Because each and every one of us has some sore spots….

Thursday, October 21, 2010

Dear Father

A Letter from the Trenches

I am writing to you at a moment when I have some breathing room. A moment of calm. A moment where I feel like I can write, without the enemy coming down upon me.

I am sorry I haven't written to you in so long. Please understand. For months now, the enemy has attacked. He has been unrelenting. It has been one of the hardest battles of my life.

I miss you, Father. Every day, I pray to be close to you again. Close to comfort. All that I want is to come home and to be close again with you again.

But I know that this war is necessary. I know that this fight, these moments when I feel furthest from you, are really the moments when I am serving you most. I know that really, I am doing it all for you, Father.

I have to be honest, though. As this last battle raged, I began to forget what this was all for. I forgot why I was fighting, Father!

Instead, all I could see was the dirt in my eyes and the blood on my hands. All I could see was the enemy's guns pointed at me. There was no time for thinking, no time for caring about what side I was on. I just did what I was told.

I just aimed.

And shot.

And fought.

These are the moments I will never understand, Father. Why can't the world be simple? Why do we need to fight for our souls? Why can't the good side get along with the... other side?

Instead, we must fight like dogs. We must live in the darkness, we must allow our enemies to surround us while we fight them.

Sometimes the struggle is so overwhelming, I forget what side I am on. I begin flailing around, struggling through a darkness that is so truly enveloping that I feel as if I am doing more harm than good.

This was what the last battle felt like. This was why I didn't speak to you. I almost forgot you were there.

But then something miraculous happened, Father. As we fought, and as it seemed most desperate, the enemy suddenly began retreating. For seemingly no reason beside our stubborn determination to fight on, the armies decided to turn and run. It was a glorious moment.

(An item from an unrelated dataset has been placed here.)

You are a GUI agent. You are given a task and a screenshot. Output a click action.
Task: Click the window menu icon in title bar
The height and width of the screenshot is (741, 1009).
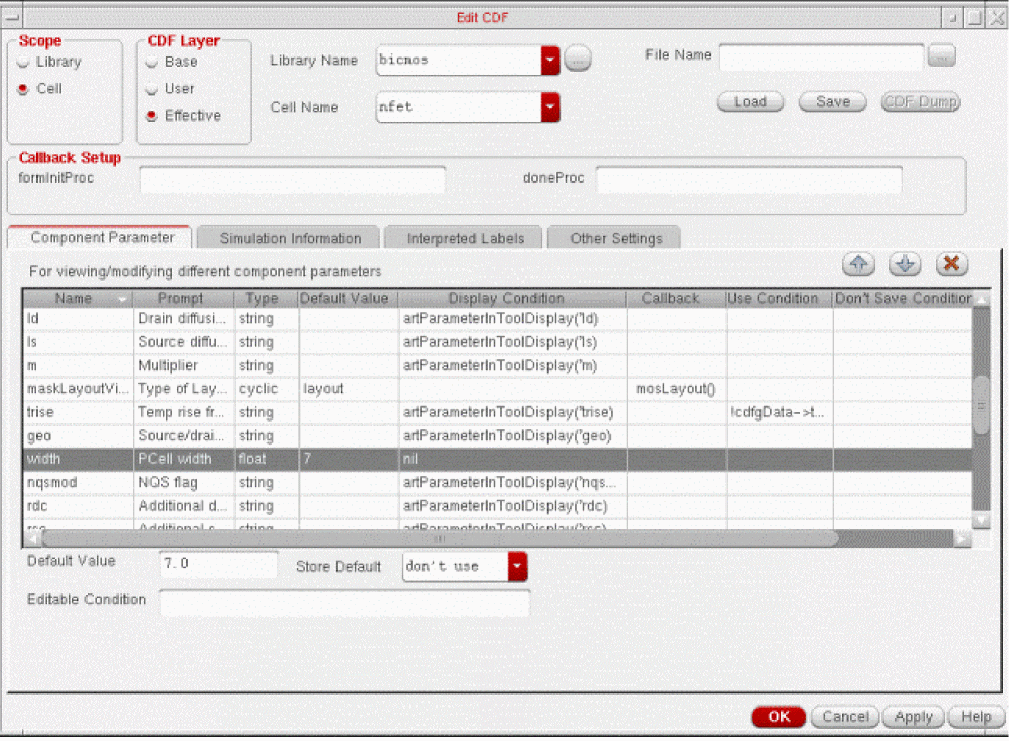13,18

As we chased them down the fields, as we danced in jubilation, the massive size of their forces no longer blocked out the sun. The rays of light came down and poured over the field.

And this was when it all started to make sense. This was when I suddenly remembered you. And I remembered that I was out here not for me, not just so that I could defeat my enemies, not just so that I could brag about my achievements.

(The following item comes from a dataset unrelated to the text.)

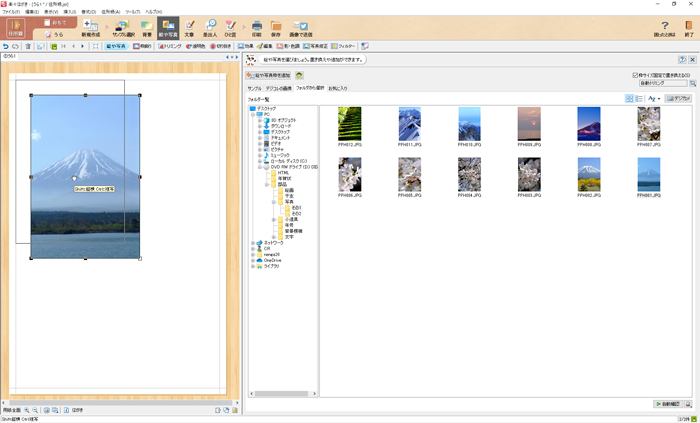Click the 画像で送信 (Send as image) icon
Screen dimensions: 700x423
click(x=299, y=28)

I am here for you. I am here because of you. And I can't return to you without finishing what I came here for.

I've come to accept something. At first, I didn't want to. But since coming here, since hearing the footsteps of countless enemies surrounding me, I have no choice but to accept that there is nowhere to hide. That if I don't stand up to the darkness, it will continue to spread until it covers every part of the globe. Until it covers my very soul.

And this is why I am here, in another world, another dimension, unable to see you or touch you or hug you. I have work to do. I am here for a reason, and that reason is so that I can return to you. I am here so that I can return your world to you. I am here for you.

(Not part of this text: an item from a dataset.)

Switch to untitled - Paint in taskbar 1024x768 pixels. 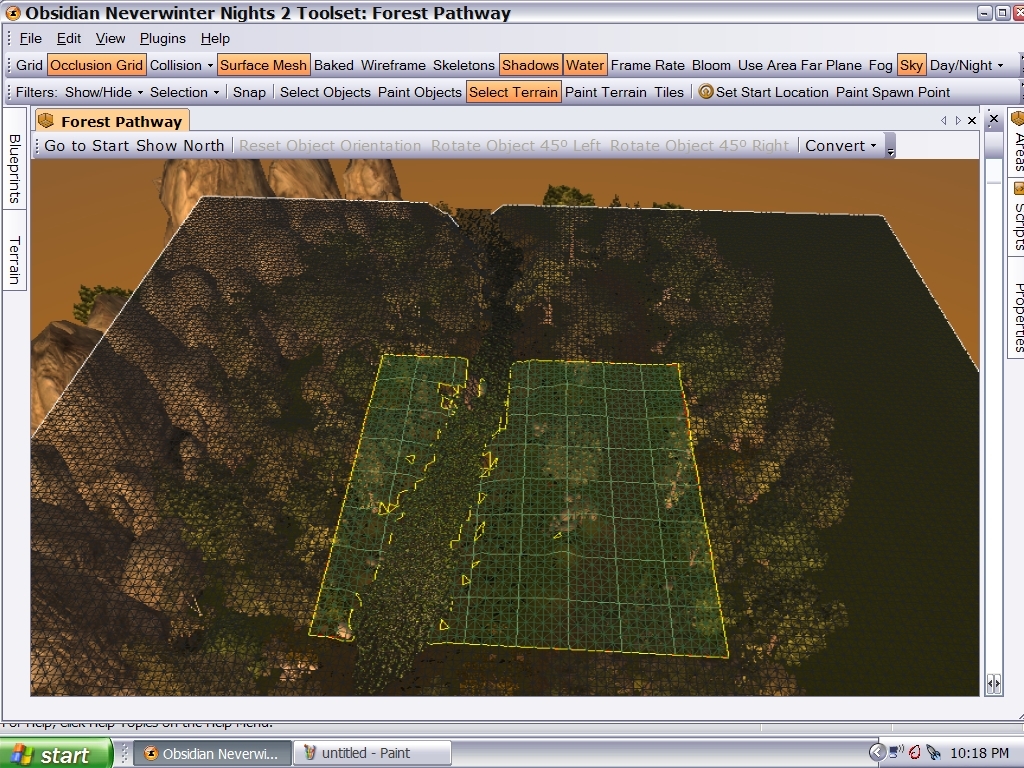375,753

Still, the battle may be won, but the war is far from over. The enemy has simply retreated. It has not surrendered. It has not backed down. As I rest, they are regrouping. Staring down at the beautiful sunny field, I am aware that it will one day be dark yet again. The army will be back for me again, this time stronger and more powerful.

But as I sit here, Father, staring at the beautiful field, looking at the rainbow you created just for me, I can't help but bring up vague memories of when we were truly side by side. And I can't help but look forward to the moment when we will yet again be able to look each other in the face and hug each other out of pure love.